_TASK GOAL:_
Please answer these questions about the article on the 2008 Senate races below:
(a) Under Senate rules, how many votes are needed to halt a filibuster?
(b) Why has the Nevada electorate largely been left out of this campaign?
(c) Which two once safe states are named where Republican senators are now more vulnerable?

_DOCUMENT PASSAGE:_
start

Sunday, Oct. 26, 2008 | 2 a.m.
Outside the glare of the presidential election, the two political parties have begun waging an unprecedented campaign to capture — or prevent — a U.S. Senate majority large enough for Democrats to pursue their national agenda despite Republican opposition.
Never in American political history has the argument been made as it is now: Voters in states across the country are being told in fundraising pitches, and in some places television ads, that a 60-seat majority would give Democrats the ability to overcome Republican filibusters. Under Senate rules, 60 votes are needed to halt a filibuster, or cut off debate and bring legislation to a vote, in the 100-seat chamber.
With the House certain to remain in Democratic control and Illinois Sen. Barack Obama enjoying a comfortable lead in the presidential race, Republican filibusters could stand as the only barrier to Democratic domination of Washington in ways unseen in 30 years.
The phenomenon has largely bypassed Nevada because neither of its senators, Majority Leader Harry Reid, a Democrat, and Republican John Ensign, is up for election this year.
But in battleground races across the country where nine Senate seats would make the difference, the prospect of a filibuster-proof Senate has almost overnight begun to fill the electoral conversation.
Jennifer Duffy, whose analyzes Senate races for the Cook Political Report in Washington, said every other query to her office has now turned to the Senate supermajority.
“I just did something for the BBC on 60 — even the Brits care,” Duffy said.
A filibuster-proof Senate was little more than wishful daydreams among Democratic activists, and the very distant fear of Republicans, as this campaign season began. But a series of cascading events has left Republican senators more vulnerable in once safe states such as Mississippi and Georgia.

end

_STORED DATA:_
start

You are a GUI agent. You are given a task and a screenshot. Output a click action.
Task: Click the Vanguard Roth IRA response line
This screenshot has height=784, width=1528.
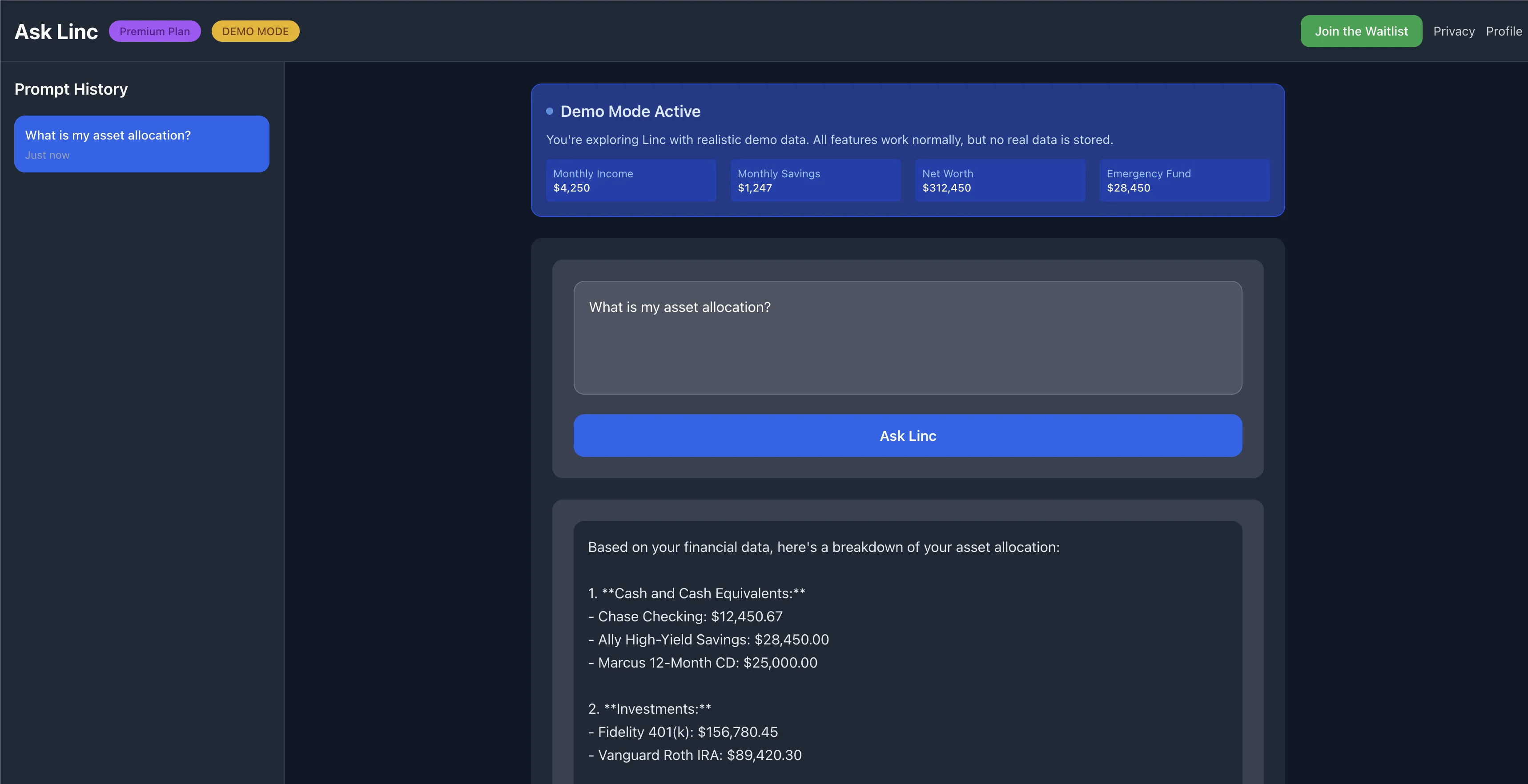[694, 756]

end

_FINISHED EXERCISE:_
(a) 60 votes.
(b) Neither of Nevada's senators, Harry Reid or John Ensign, is up for election this year.
(c) Mississippi and Georgia.